For anybody affected - the Dialog is there. I've tested this code on Java 8 on Windows XP, Java 8 on Windows 7 and some other configurations - in all of the cases the Dialog was created, possibly hidden in the background of the desktop due to focus loss. It's not shown in the taskbar, but it does show in the Alt+Tab list. Try running it outside of IDE, they tend to do strange things with app focus when console input is required (due to "real" console getting redirected to IDE output window etc). Feeding it data through the < pipe instead of using "real" console will propably prevent this behaviour from happening too.

As far as my imagination goes, workarounds would require either forcing the focus to the app's Frame or creating an on-the-fly always-on-top Frame to keep the focus where it should be (on the Dialog). Since the Dialog of JFileChooser (or any other similar Dialog to speak of) is itself a fire-and-forget object, it's kind of difficult to force it to foreground without specifying a parent. Therefore, I think that the easiest way to go, for parent-less Dialogs is to just use code like:

Exemplary solution

    Scanner scan = new Scanner( System.in );
    System.out.print( "Enter something and press Enter: " );
    scan.nextLine();
    scan.close();

    SwingUtilities.invokeLater( new Runnable() {
        public void run() {
            JFrame jf = new JFrame( "Dialog" ); // added
            jf.setAlwaysOnTop( true ); // added
            JFileChooser fileChooser = new JFileChooser();
            int result = fileChooser.showOpenDialog( jf );  // changed
            //System.out.print( "result: " + result );
            jf.dispose(); // added
        }
    } );

or, if you prefer to interfere with the Dialog itself, by subclassing it and applying the aforementioned setAlwaysOnTop(true) in the createDialog() call (note that createDialog() has protected access in JFileChooser, making it impossible to change the behaviour without extending the class, similarly to all the Dialog related stuff there), e.g.

int result = new JFileChooser() {
  @Override
  protected JDialog createDialog( Component parent ) throws HeadlessException {
    JDialog jDialog = super.createDialog( parent );
    jDialog.setAlwaysOnTop( true );
    return jDialog;
  }
}.showOpenDialog( null );

or even by creating a regular utility class extending JFileChooser doing just that.

NB switching to/fro EDT does nothing here, as this is not threading related by itself (though the multithreading of UI is the source of the problem, kind of).

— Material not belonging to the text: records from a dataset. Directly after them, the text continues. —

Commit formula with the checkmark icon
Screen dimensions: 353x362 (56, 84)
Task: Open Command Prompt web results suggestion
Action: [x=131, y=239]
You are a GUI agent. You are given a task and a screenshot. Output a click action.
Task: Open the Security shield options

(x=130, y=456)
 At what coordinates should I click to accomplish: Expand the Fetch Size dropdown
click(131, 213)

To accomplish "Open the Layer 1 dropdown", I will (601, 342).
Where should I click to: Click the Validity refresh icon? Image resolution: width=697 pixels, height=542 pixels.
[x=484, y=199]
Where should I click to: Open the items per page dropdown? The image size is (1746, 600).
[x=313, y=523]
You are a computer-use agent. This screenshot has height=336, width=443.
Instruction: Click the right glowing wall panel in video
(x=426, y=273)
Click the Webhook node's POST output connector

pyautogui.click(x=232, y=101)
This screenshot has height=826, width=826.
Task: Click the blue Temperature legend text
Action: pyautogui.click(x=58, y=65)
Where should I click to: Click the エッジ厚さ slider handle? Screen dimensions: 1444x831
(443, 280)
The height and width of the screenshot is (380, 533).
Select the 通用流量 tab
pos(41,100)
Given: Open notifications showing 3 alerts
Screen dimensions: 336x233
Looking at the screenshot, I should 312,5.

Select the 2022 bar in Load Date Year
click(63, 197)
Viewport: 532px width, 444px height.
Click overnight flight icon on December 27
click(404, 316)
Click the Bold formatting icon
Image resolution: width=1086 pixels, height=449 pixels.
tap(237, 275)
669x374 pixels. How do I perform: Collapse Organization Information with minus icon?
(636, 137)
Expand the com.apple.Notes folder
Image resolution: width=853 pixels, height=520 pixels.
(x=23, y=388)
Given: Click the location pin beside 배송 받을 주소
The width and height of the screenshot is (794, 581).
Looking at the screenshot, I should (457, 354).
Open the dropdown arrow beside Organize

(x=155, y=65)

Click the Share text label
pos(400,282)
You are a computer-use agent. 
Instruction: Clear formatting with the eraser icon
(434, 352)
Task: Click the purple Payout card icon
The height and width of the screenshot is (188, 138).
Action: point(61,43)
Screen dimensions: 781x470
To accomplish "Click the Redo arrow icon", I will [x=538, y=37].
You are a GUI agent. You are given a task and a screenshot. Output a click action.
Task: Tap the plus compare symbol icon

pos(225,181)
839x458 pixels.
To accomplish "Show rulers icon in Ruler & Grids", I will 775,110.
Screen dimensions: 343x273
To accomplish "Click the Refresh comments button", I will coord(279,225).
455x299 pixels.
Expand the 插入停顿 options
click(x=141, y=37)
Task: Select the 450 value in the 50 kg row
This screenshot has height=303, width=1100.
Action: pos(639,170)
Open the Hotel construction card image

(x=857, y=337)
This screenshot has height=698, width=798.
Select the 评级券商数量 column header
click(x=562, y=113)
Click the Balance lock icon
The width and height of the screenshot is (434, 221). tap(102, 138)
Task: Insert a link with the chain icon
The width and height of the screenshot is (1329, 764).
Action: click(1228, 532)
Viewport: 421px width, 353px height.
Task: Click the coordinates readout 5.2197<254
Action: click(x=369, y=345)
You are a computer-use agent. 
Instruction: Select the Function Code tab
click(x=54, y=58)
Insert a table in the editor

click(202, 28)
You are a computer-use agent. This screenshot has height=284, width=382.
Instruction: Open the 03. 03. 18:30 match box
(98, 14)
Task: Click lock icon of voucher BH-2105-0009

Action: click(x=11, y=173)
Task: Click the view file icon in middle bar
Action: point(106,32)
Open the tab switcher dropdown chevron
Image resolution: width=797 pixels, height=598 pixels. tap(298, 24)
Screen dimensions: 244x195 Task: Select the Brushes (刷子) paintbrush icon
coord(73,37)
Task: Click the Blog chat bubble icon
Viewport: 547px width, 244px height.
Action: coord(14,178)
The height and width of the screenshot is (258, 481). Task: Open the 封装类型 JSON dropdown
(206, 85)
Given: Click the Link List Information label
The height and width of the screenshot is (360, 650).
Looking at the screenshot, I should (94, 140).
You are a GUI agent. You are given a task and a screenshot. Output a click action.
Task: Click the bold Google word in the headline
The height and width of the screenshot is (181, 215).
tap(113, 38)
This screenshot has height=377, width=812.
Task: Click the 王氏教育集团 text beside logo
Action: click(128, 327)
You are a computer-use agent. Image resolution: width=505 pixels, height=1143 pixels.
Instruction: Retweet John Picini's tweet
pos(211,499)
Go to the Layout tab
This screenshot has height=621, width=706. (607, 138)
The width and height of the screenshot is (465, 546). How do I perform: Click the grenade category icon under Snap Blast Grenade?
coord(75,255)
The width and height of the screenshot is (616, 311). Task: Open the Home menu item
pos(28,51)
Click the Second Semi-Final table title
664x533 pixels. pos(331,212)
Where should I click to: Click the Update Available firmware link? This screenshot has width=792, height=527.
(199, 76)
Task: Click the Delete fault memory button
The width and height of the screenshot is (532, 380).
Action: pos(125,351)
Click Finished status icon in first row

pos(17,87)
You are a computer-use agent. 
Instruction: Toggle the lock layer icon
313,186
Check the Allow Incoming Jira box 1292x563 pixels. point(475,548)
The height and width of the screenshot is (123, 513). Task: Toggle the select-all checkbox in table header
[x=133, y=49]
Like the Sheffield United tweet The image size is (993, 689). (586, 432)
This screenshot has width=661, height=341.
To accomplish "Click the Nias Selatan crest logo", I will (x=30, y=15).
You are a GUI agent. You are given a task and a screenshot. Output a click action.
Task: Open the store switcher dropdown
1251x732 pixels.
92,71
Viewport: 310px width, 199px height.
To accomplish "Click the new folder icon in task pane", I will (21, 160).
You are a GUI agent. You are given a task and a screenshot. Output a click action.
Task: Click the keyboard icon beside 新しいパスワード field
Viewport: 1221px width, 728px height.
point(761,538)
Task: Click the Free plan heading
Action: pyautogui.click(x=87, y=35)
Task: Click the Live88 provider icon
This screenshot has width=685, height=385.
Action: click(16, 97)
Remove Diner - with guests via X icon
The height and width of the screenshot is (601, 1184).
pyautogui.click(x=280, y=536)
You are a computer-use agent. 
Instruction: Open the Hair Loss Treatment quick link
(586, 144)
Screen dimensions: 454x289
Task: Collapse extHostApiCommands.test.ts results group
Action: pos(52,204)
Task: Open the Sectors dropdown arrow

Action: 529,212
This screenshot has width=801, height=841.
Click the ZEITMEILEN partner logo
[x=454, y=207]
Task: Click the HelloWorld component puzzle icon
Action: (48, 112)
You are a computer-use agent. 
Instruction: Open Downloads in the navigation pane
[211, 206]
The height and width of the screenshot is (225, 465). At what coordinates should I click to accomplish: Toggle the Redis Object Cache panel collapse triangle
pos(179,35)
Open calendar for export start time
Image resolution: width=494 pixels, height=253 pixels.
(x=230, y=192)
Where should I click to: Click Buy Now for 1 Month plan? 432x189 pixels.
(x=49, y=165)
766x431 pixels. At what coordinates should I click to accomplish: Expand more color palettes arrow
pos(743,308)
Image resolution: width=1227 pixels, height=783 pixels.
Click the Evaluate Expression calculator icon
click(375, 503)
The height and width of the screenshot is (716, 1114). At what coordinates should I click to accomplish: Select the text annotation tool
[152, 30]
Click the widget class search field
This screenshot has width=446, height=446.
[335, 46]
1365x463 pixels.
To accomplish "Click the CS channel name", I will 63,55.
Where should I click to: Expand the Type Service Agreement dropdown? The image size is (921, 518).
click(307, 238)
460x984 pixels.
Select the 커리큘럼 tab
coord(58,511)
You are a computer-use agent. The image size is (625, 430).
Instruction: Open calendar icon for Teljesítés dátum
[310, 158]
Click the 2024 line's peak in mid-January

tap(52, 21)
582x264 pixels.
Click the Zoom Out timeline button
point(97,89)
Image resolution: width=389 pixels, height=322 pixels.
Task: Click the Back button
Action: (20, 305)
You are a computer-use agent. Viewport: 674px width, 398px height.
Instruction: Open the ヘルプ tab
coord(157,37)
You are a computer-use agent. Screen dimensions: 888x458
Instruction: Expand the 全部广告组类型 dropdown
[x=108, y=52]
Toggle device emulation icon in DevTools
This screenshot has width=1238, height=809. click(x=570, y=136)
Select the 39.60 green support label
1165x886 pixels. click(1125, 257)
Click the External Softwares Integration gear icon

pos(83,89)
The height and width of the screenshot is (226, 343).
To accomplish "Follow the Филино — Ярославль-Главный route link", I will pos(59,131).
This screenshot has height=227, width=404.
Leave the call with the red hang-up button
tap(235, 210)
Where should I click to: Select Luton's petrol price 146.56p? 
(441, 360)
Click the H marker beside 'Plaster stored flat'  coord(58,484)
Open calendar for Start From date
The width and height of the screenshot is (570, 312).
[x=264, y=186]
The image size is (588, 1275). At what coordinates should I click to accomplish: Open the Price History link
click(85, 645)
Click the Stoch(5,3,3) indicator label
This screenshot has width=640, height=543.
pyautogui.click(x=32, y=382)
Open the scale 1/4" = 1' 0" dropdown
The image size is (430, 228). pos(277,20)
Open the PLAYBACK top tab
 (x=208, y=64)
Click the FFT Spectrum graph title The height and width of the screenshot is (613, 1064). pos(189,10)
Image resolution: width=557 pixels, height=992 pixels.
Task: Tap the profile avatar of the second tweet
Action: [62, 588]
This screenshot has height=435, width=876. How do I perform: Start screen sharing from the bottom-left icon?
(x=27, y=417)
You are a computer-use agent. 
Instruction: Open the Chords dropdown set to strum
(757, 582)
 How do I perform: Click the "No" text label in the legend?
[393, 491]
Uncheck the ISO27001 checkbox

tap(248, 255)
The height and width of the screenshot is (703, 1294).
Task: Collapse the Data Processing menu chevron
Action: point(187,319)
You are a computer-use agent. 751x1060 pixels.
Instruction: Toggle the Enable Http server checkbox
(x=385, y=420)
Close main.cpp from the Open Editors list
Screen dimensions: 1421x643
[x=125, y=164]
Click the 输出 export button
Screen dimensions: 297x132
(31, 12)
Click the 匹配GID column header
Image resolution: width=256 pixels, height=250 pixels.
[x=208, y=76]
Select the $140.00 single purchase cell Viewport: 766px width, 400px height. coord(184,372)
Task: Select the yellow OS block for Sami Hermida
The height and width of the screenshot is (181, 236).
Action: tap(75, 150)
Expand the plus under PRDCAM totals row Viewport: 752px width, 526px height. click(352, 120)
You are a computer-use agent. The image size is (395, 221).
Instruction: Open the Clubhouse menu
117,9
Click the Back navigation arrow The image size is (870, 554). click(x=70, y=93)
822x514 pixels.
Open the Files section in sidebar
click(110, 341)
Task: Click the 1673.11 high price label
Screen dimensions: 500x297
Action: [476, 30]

Arne answered 28/1, 2015 at 19:43 Comment(2)
I don't recommend using setAlwaysOnTop, it's pretty invasive to the desktop because it obstructs all other applications on the system.Eirene
@Eirene I agree that it is invasive, but the thing is: if you can't force a blocking window to be always-on-top, it's quite possible you won't see it at all, and have a seemingly "hanging" app :D - the whole point here is to obstruct other applications on the system so that the user knows that his action is requiredLeeway
P
2

I believe the answer by vaxquis to be quite correct in that the chooser is being shown, just behind the current window as it retains focus. It's all to do with Dialog modality and which windows take precedence over others on the various OS's (possibly in combination with some IDE's).

I have found the following workaround - keeping all your other code exactly the same, extend JFileChooser and then use MyFileChooser instead of JFileChooser in the getSaveTo() method. I've tested on my setup (Windows 8, Java 7). YMMV

class MyFileChooser extends JFileChooser {
    protected JDialog createDialog(Component parent) throws HeadlessException {
        JDialog dialog = super.createDialog(parent);
        dialog.setAlwaysOnTop(true);
        return dialog;
    }
}

This allows you to use the original construction (.openSaveDialog(null)) and has the nice added advantage that you can set up other features of the dialog box in your overridden createDialog() method should you wish.

EDIT

I see vaxquis has appended this method to their answer now too, so that answer is, I would say, canonical.